Arias Cañete argued that the bloc’s newly agreed measures for boosting clean energy and efficiency between 2021 and 2030 allow for a higher emissions reduction target.
But there is still resistance from some member countries. Poland, which presides over this year’s Cop24 summit, has said that the EU should focus on meeting the existing measures first. German chancellor Angela Merkel also expressed displeasure on ARD public television in August.
“At the moment I am not very happy regarding these new proposals since many member states are already today failing to comply with what they promised — and people are not going to accept that,” she said, as reported by Politico.
Juncker hinted at the opposition: “Some may choose to ignore the climate challenge and look the other way,” he said. “We in the commission and you in parliament must look to the future.”
He also argued that the EU needs to take firm action to ban single-use plastics, rather than simply showing “good intention,” in order to win public trust ahead of the European elections next year.

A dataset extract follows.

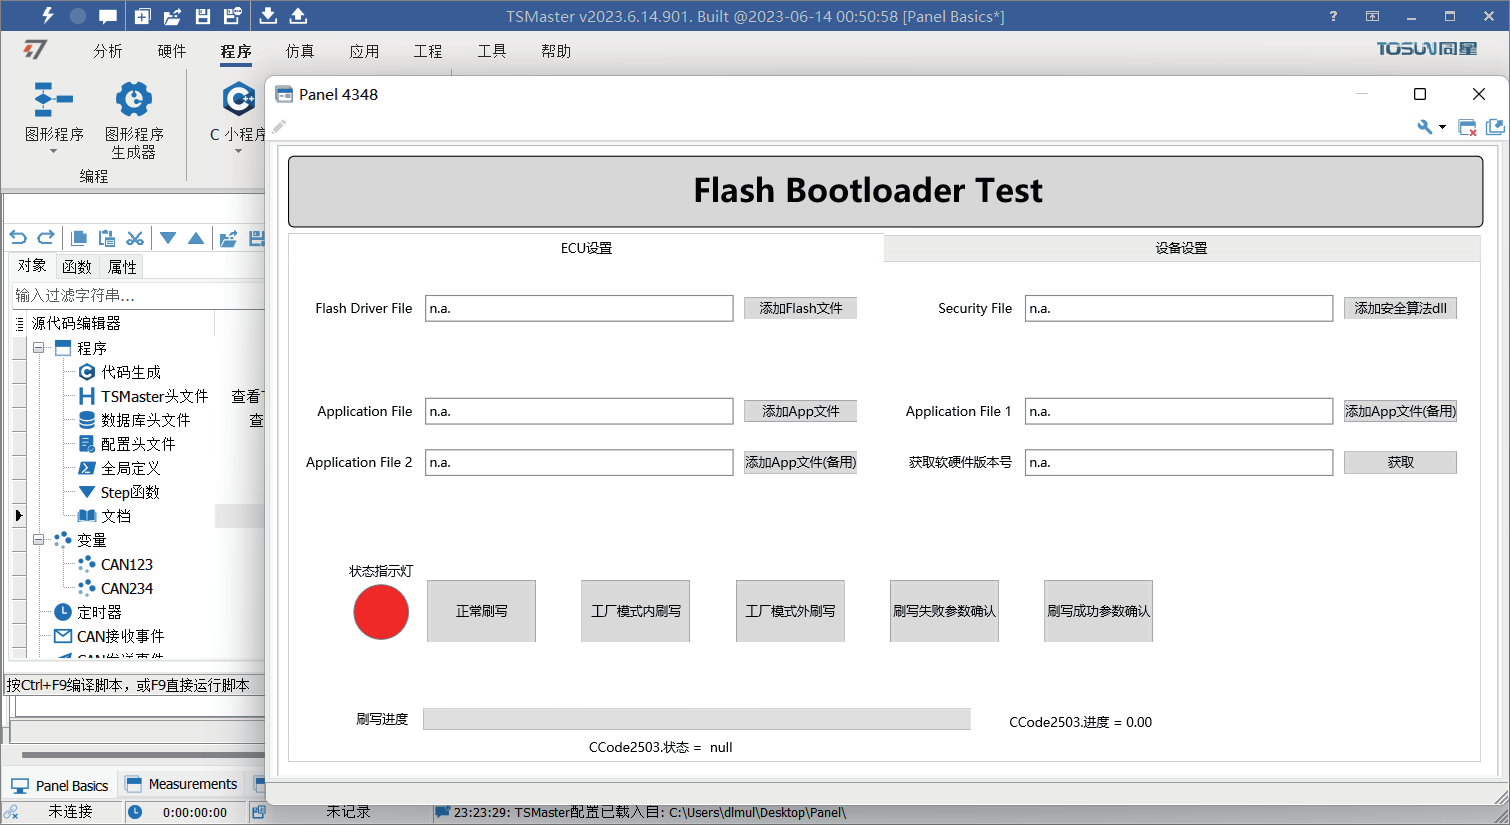
Task: Click the pop-out window icon in panel
Action: [x=1495, y=127]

Environmental advocates were hoping Juncker would give an update on the commission’s 2050 strategy proposal and express support for a goal that fits with a temperature limit of 1.5C.
“Juncker rightly recognised the damage that climate change is already inflicting on European citizens,” tweeted Jonathan Gaventa, director at the environmental think-tank E3G. “But while climate was a theme in the speech, it is notably absent from the deluge of @EU_Commission press releases with new announcements.”